_Dataset extract:_
■ ■ ■ ■ ■

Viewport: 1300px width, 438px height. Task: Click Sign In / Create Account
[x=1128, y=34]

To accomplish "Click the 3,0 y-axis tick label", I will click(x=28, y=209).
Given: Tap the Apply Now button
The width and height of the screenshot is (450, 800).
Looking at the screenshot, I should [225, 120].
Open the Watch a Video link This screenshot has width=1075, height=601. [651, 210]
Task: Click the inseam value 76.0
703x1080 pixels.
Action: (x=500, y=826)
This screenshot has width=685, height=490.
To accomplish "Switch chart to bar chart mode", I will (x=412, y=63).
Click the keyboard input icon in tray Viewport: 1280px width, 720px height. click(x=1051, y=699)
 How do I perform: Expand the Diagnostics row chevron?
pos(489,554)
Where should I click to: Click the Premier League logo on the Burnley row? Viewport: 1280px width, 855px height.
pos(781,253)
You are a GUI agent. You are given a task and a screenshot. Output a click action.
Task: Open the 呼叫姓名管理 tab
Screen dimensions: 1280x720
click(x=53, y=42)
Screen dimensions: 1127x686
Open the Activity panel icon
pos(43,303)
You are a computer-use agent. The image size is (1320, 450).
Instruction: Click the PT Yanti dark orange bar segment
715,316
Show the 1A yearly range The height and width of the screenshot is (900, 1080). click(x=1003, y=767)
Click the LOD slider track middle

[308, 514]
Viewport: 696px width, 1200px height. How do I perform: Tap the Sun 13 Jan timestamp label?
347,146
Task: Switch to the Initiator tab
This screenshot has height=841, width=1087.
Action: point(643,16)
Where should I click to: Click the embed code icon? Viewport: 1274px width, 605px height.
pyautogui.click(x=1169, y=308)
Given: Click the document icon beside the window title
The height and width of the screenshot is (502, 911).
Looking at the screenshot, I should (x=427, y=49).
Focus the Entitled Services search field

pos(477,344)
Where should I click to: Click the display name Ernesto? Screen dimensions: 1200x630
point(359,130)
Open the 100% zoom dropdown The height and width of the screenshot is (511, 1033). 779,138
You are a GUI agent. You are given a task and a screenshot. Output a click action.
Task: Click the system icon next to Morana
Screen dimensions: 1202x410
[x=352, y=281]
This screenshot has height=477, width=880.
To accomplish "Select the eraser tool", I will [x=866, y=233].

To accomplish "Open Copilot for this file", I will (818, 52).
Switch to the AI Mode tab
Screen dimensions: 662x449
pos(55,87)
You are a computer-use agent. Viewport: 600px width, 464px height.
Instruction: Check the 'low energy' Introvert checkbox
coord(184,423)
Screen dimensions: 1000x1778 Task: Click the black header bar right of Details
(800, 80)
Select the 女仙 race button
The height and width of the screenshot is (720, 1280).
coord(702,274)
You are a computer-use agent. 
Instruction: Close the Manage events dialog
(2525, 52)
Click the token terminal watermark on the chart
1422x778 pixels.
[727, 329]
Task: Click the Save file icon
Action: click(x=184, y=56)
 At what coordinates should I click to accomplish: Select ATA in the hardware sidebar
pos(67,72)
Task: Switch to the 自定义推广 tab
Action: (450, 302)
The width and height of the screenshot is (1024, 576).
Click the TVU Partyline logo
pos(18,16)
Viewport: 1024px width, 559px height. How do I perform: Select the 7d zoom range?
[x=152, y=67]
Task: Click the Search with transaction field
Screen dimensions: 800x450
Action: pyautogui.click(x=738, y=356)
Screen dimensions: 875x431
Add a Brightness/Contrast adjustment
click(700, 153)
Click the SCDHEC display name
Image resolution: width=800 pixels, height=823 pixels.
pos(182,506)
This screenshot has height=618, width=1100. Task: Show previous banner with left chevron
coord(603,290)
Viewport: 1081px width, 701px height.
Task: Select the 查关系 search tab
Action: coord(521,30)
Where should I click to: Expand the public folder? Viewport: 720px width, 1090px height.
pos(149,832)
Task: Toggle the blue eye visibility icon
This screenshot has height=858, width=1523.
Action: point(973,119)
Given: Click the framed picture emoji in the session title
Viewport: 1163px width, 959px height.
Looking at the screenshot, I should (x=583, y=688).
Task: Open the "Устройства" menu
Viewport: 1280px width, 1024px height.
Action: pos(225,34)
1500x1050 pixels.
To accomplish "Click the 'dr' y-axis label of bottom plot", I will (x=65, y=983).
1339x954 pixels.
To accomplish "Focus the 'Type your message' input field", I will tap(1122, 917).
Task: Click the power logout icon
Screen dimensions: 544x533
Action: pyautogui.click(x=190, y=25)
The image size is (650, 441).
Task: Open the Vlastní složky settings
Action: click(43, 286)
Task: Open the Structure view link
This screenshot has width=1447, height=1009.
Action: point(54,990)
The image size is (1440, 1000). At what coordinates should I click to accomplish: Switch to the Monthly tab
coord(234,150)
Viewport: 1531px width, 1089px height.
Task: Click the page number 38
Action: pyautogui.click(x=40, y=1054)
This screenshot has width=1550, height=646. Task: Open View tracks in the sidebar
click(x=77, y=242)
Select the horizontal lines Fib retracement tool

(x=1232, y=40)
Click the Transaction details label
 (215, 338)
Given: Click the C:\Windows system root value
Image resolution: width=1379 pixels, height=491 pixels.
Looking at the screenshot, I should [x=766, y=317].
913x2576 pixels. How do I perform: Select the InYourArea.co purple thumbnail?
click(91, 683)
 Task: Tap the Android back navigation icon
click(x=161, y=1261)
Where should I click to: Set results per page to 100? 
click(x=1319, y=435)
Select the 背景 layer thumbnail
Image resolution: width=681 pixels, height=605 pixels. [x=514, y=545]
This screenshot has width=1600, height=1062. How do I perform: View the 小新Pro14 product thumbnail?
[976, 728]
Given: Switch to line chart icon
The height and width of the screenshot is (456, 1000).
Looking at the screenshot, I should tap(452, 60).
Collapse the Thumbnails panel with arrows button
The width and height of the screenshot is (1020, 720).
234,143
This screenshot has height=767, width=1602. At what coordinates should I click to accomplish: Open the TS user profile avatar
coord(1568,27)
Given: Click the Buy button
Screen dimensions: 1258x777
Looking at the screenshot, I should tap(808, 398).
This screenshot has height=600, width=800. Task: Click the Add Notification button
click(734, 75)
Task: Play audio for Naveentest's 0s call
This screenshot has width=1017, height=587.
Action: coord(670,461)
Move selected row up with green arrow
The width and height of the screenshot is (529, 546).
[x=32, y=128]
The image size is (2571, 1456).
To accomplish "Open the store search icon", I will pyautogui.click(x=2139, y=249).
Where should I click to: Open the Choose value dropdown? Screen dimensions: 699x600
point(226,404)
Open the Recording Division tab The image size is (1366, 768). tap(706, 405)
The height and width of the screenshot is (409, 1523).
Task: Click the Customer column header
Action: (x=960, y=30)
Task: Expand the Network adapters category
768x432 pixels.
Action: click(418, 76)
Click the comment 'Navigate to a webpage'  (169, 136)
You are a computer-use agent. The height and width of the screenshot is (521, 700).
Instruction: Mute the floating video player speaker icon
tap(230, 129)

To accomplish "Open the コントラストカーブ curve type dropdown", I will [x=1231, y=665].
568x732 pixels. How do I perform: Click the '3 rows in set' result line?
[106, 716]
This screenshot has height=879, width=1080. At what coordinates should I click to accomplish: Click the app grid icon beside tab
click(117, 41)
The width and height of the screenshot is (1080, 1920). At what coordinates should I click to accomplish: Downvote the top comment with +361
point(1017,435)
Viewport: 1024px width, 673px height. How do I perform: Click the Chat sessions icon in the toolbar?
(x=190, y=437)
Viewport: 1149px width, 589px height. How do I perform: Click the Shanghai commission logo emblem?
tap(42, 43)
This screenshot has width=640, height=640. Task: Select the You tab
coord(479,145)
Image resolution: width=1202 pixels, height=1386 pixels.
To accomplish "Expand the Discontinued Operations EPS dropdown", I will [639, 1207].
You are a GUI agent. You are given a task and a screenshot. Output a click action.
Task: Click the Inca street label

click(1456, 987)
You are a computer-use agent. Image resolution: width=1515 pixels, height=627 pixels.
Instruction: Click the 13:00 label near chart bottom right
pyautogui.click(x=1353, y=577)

■ ■ ■ ■ ■

_Task details:_ Show each line of the material above where "axis" occurs.

_Solution to this exercise:_
To accomplish "Click the 3,0 y-axis tick label", I will click(x=28, y=209).
To accomplish "Click the 'dr' y-axis label of bottom plot", I will (x=65, y=983).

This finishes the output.